I'm trying out the .Net agent in Elastic APM and I'm using a C# application which is created using a framework called ASP.net Boilerplate. I've added the core libraries as mentioned in the documentation and added the settings in appsettings.json. This enables the default instrumentation and I got traces in the APM visualized through Kibana.

Currently I've got a node.js application running and I publish a message to a RabbitMQ queue with the traceparent in the message payload. The C# app reads the published message. I need to create a transaction or span using this traceparent / trace id so that Kibana would show the trace among the distributed systems.

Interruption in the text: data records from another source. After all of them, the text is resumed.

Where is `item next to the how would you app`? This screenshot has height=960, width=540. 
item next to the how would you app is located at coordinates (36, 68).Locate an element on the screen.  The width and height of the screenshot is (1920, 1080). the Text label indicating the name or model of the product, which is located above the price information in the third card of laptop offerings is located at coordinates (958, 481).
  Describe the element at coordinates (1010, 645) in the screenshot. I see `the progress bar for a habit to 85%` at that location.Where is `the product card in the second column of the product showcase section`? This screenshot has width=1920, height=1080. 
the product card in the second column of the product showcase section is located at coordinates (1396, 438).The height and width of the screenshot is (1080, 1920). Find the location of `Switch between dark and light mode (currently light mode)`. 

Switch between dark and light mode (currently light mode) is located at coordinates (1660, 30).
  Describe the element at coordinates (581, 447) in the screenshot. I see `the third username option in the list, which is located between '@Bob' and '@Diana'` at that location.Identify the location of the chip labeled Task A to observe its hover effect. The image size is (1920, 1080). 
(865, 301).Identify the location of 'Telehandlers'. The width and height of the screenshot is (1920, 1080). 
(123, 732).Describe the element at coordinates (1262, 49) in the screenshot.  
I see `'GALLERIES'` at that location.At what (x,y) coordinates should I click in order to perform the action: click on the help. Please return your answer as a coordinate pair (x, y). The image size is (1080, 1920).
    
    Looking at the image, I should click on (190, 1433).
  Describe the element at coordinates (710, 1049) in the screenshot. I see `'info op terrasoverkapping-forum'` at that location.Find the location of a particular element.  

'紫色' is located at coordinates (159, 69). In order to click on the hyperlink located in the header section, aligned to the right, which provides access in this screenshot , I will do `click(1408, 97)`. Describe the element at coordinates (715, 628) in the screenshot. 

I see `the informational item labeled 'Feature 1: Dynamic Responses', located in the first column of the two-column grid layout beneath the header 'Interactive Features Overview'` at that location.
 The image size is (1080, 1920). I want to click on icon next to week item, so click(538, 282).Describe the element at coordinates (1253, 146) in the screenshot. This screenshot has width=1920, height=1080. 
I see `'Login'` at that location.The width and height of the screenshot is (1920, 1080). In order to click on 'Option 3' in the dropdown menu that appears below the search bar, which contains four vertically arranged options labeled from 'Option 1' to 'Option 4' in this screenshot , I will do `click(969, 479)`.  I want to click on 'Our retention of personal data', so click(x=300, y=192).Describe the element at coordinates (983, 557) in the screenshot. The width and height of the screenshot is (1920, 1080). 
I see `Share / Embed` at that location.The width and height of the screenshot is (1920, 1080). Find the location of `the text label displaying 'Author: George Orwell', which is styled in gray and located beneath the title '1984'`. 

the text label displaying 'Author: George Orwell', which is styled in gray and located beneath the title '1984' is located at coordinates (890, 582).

I want to know if there is a way to create a transaction (or span) using a traceparent that is being sent from another system not using a HTTP protocol. I've checked the Elastic APM agent documentation -> Public API for information but couldnt find any information on this. Is there a way? Thanks.

2

2 Answers

1
votes

I want to know if there is a way to create a transaction (or span) using a traceparent that is being sent from another system not using a HTTP protocol.

Yes, this is possible and there is an API for it. This part of the documentation explains it.

So you'll need to do this when you start your transaction - I imagine in your scenario this will be when you read a message from RabbitMQ.

When you start the transaction there is an optional parameter called distributedTracingData - if you pass it, then the transaction will reuse the traceid which you passed through RabbitMQ, and this way the new transaction will be part of the whole trace. If you don't pass this parameter, a new traceid will be generated and a new trace will be started.

Another comment that may help: you pass the trace id into the method where you start the transaction and each span will inherit this trace id within a transaction - so you control this on the transaction level and accordingly you don't pass it into a span.

Here is a small code snippet on how this would look:

serializedDistributedTracingData = //read this from the message which you get RabbitMq

var transaction2 = Agent.Tracer.StartTransaction("RadFromQueue", "RabbitMQRead",
     DistributedTracingData.TryDeserializeFromString(serializedDistributedTracingData));
1
votes

@gregkalapos, again thank you for the information. I checked how to acquire the neccessary trace information as in node.js agent documentation and when I debugged noticed that it was the trace id. Next in the C# consumer end I placed a code snippet as mentioned in the .Net agent and gave it a run. Kibana displayed the transactions from two different services in a single trace as I hoped it would.